Wed 15 May 2013 14:17
Date: Wednesday May 15 2013 - Time: 12:00 Blue Note Time - 10:00 EDT - 14:00 UTC
Position 35:19.27N 37:23.314W
COG 10T SOG 4.2kt, Wind 83T 17 kt, Barometer 1022.0 stable
Temperatures: Air 18.8C, Sea 12.0C
Last 24h Sailed Distance: 113 NM
Last 24h Decrease Distance on rhumb line: 50 NM
Sailed distance since departure: 2140NM
Time since departure: 18d 1h 00m
Average Speed since departure: 4.94 kt
Average VMG since departure: 4.10 kt
Average VMG last 24 hours: 2.07 kt
Intention: sail to Ponte Delgada
Distance to End on rhumb line: 584 NM
ETA: Thursday May 23, 2013
Diesel consumption:
- 48 gallon left
- 58% diesel burned with 70% of passage done, ratio = 1.30
- 103 hours left motoring
- 410 range left on motoring
- Ratio of Distance_to_End/Range_on_Engine = 1.42

As Jeff Lewis would say: "This is the time of the passage when things starts to break".
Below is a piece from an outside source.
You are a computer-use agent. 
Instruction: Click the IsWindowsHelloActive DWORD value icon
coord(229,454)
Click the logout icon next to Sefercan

1) Yesterday I noticed that one of the tubular radar reflector mounted on the upper spreader had broken its upper attachment.
After several hours of been hanging by only the lower attachment it flew away.

2) After so many days of close hauled course the stitches of the jib on the leech starts to open up and there is no way to continue using it.
This is the original 1998 jib and I had it re-stitched in June of 2011 and probably I should have done the same before this trip.
We could try to bring it down and do a repair, but it's out of the question while the wind is blowing at 20 kt true wind.
So, we are now down to only the staysail as a fore sail.
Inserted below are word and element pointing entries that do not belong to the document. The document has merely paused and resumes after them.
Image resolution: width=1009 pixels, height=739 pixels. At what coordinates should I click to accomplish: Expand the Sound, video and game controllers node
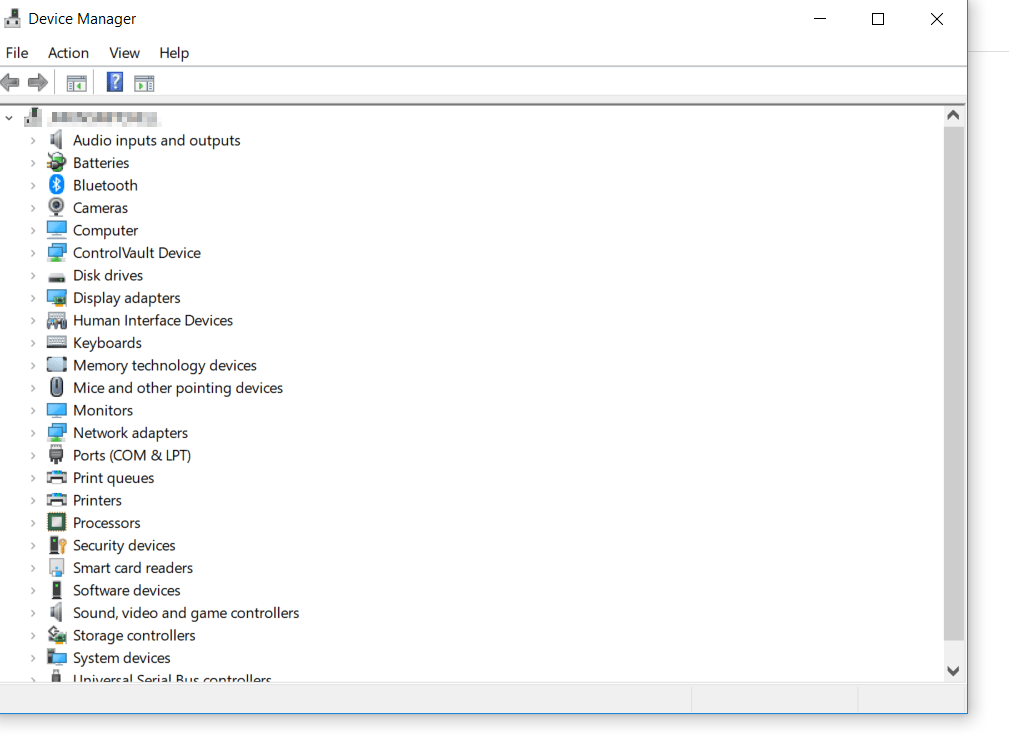(33, 612)
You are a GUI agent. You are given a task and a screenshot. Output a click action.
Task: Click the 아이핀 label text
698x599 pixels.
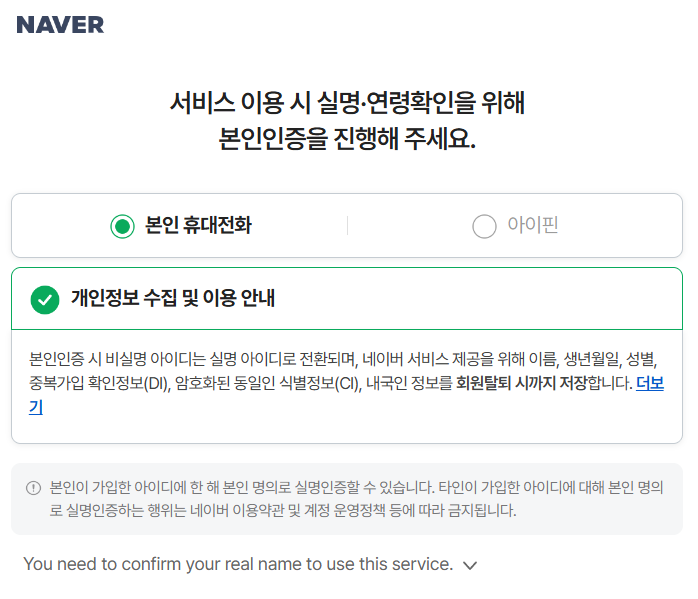pos(534,226)
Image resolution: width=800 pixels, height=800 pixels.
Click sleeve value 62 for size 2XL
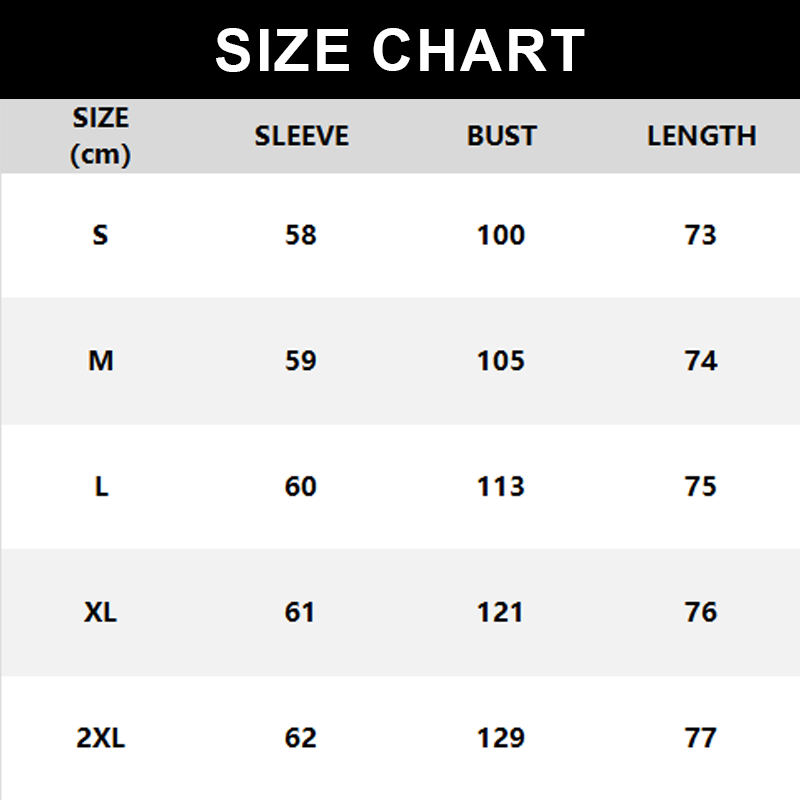point(301,738)

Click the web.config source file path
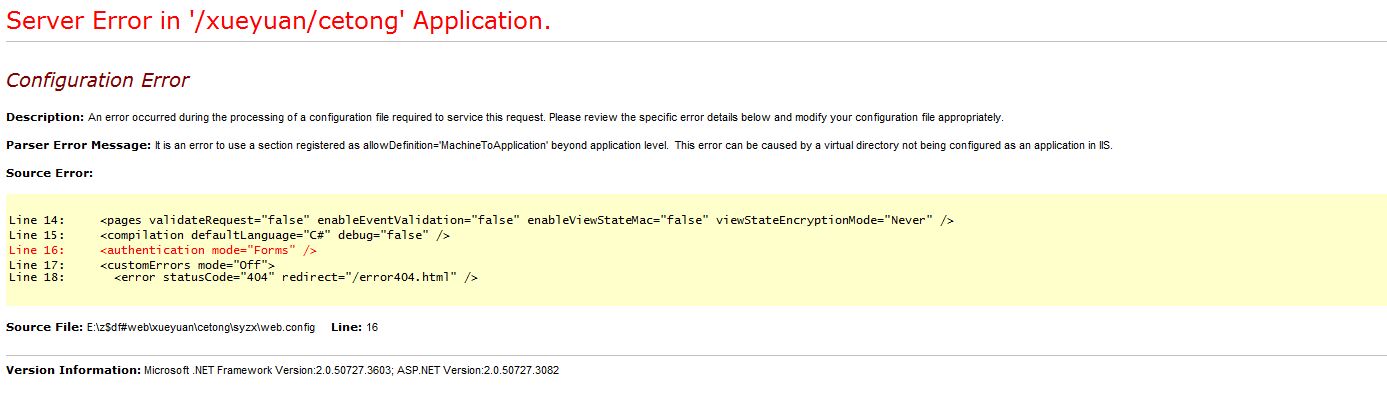tap(201, 327)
3) Because of Lisa strong elbow and her poor balance the wood panel on the port side of the steps down to the cabin now has a couple of deep dents.

On the good side, yesterday for lunch I cooked another 1/4 of our tuna. Cooking a tuna is very difficult and in the past I always ended over cooking it making it very dry. This time it come to a near perfection. Crusty on the outside and still raw pink in the inside. Of course served with rice.
Everyone was impressed with how delicious it tasted. Unfortunately because of the close hauled course and the 20 kts of wind we had to skip the Pinot Grigio.

After lunch we also took advantage of the thing we have the most at the moment (thanks to the solar panel and wind generator): electric power. So we entertained our self watching a couple of NCIS episodes.

Another major event of yesterday late afternoon was that the AIS showed a 16 meters sail boat "Remedio Santo" sailing a 282T course.
Again we were surprised to come across another sail boat and even more surprised of his course.
I called the boat on VHF and learned that they had left Horta and are looking for a life raft of a boat that 17 days ago had set his EPIRB.
The captain explained that the boat got caught by the big storm that was in this area 3 weeks ago (see photo of the grib file for that period).
The boat in distress set the EPIRB and a couple of search planes (I suppose from the Azores) were set out but there were very low clouds, a Navy ship was also sent to search but also could find no boat or life raft. After a couple of days the EPIRB went dead.
The captain explained that friends of the boat crew in France calculated based on current and wind where the life raft could now be and Remedio Santo was sailing to that location. I did not enquired about the missing boat name, nationality or number of people on board since I felt to be irrelevant and an unappropriated question at this time. We promised to keep a sharp look out.

Pretty disturbing event that remind us to be glad to have set a departure date at the end of April and not to be too upset for the past days of calm or for the wind from the "wrong" direction, or for the possible missed flights. A remind also to add to the grab-bag the SPOT with spares batteries. It would be interesting also to find out what battery the EPIRB uses and to bring a spare in the grab-bag.


Grib file of April 25, showing 40 kts wind and 30 ft waves right at our current location.
The two big blue dots are Horta (to the west) and Ponte Delgada
Red dots are our estimated position for the next days at noon.
Yellow dots our position at noon for the past days.